La vittoria leghista, secondo De Luna, ha una sorta di antecedente nel 1980, l’anno della marcia dei 40 mila che mise fine alla stagione delle lotte operaie e segnò il ristabilirsi dell’ordine a Mirafiori. «Allora fu il sociale che si organizzò, indipendentemente dalla politica. L’unico politico che si presentò alla marcia, Biffi Gentili, fu fischiato e allontanato. E i 40 mila erano tutti piemontesi, parlavano dialetto, avevano mansioni più qualificate di quelle dei meridionali. Pure oggi la Lega è il sociale che si organizza, e torna a costruire compartimenti stagni, a separare ciò che era unito». Anche De Luna è un immigrato: arrivò alla scuola di Bobbio e Galante Garrone da Battipaglia. «I meridionali votano Lega perché ormai si sentono torinesi, al punto da partecipare ai funerali di Agnelli, ma nello stesso tempo vivono nei quartieri più duri, da San Salvario alle Vallette, dove è più stretta la contiguità con lo spaccio e la delinquenza, gli stereotipi razziali e la paura dell’altro. Che la sinistra, di fronte a una sconfitta culturale di tale portata, se la prenda con Beppe Grillo, è ridicolo».
« vero, la lontananza della sinistra è evidente» dice Evelina Christillin, presidente del Teatro Stabile («ma Gipo Farassino era in cartellone molto prima che si sapesse della candidatura di Cota...» sorride lei) e donna-simbolo delle Olimpiadi 2006. «Ma eviterei di gridare ai barbari alle porte.

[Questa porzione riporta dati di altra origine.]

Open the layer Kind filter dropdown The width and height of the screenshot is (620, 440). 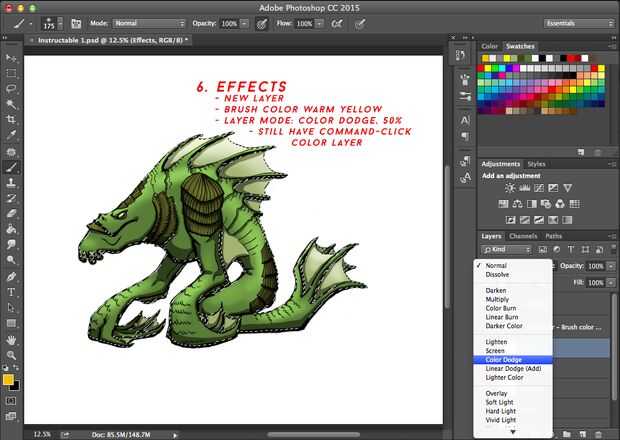tap(506, 249)
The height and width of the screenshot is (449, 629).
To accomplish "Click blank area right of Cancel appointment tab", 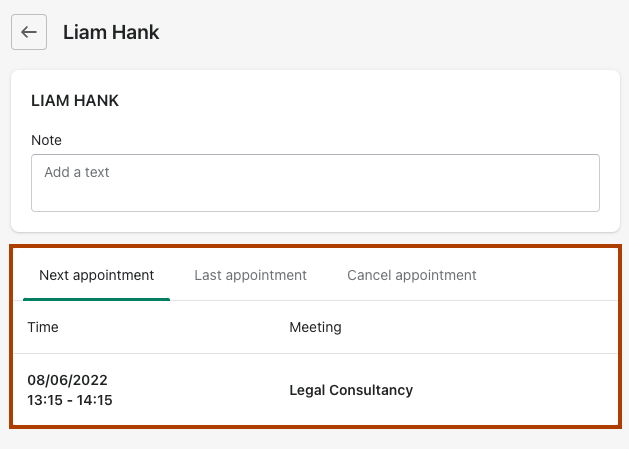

L’eredità culturale della grande storia torinese per me non è morta: i 150 anni dell’unificazione sono molto sentiti in città, alle lezioni su Bobbio c’è la fila fuori dal teatro. Questo non impedisce ai piemontesi di votare una Lega che peraltro è cambiata, ha moderato il linguaggio, si è data una classe dirigente, rappresenta l’unica forza ancora attiva sul territorio». E il partito più critico verso la Fiat. «Ma Cota in campagna elettorale si è mosso con molta prudenza – racconta la Christillin ”. Ci siamo trovati insieme a discutere di Fiat in tv, a Tetris, e Cota non si è unito alla polemica contro l’azienda assistita, anzi. Non a caso è andato a visitare lo stand Fiat a Ginevra, e ha proposto di riportare il Salone dell’Auto a Torino. La Bresso ha lavorato molto bene, e meritava di più. Ma la mia impressione è che il nuovo governatore sarà rispettoso della tradizione della città e anche del suo establishment».